Powerful Representation through Advocacy Storytelling: German Welfare Associations’ Policy Narrative Strategies during the COVID-19 Pandemic
Civil Society
Policy Analysis
Social Justice
Social Policy
Qualitative
Narratives
Power
Abstract
The COVID-19 pandemic sparked substantial emergency welfare reforms in Germany. Significantly, contentious changes to basic social assistance, colloquially known as Hartz IV, were effected through a temporary sanctions moratorium and increasingly unconditional access to benefits. The free welfare associations (Freie Wohlfahrtspflege), long overlooked in policy research, were particularly active in reform processes and public discourse as institutionalized – and thus powerful – civil society representatives of disempowered groups such as the long-termed unemployed and the poor. This contribution therefore seeks to uncover how federal welfare associations advocated for the marginalized by identifying ‘process’ narrative elements in the policy cycle of emergency measures during the pandemic (Kuenzler and Stauffer 2022). Building on previous narrative research (Smith Ochoa 2020; Smith Ochoa et al. 2021) and following Narrative Policy Framework (NPF) scholarship (Blum and Kuhlmann 2019; Schlaufer et al. 2022), I argue that narrativized representations of vulnerable groups as deserving victims of a neglectful system were integral to legitimizing enduring and potentially transformative social policies. Theoretical insights from Steven Lukes’ (2005) approach on power are furthermore adopted, conceptualizing welfare associations as powerful collective actors with both the ability to shape policy processes in corporatist policymaking as well as the capacity to influence public perceptions through regular interventions in media and political debates.

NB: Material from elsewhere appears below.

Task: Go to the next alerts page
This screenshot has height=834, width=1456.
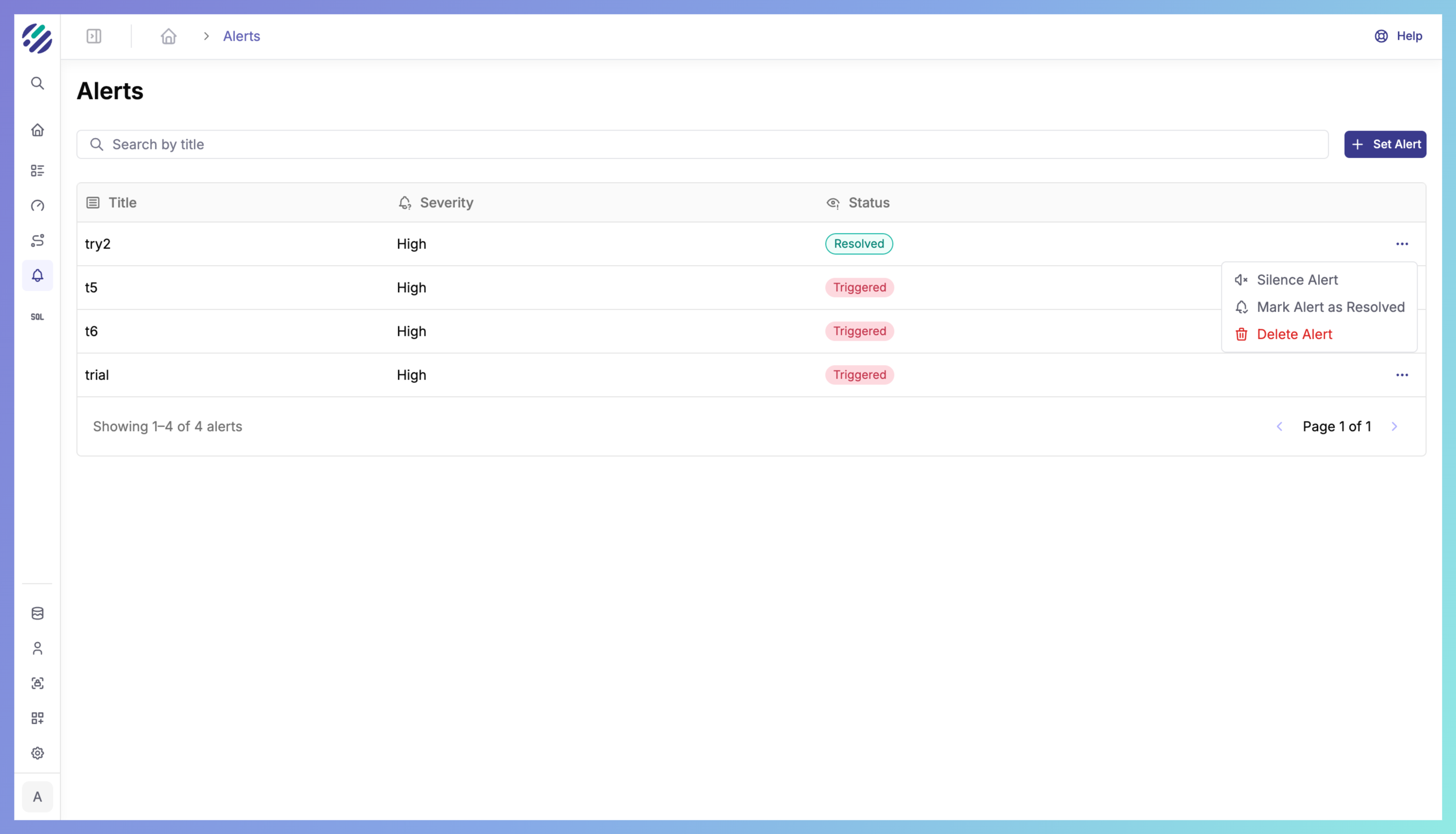Action: pos(1395,427)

In line with the NPF, narrative policy strategies are identified and reconstructed using a narrative analysis of welfare associations’ storytelling in print media (Frankfurter Allgemeine Zeitung and Süddeutsche Zeitung), press releases, as well as nine semi-structured qualitative interviews with leading welfare association practitioners. Ultimately, welfare associations engage in power conflicts in policy processes by effectively utilizing narrative elements that combine emotional, moral characterizations of victimhood with legalistic advocacy of social citizenship through guaranteed rights.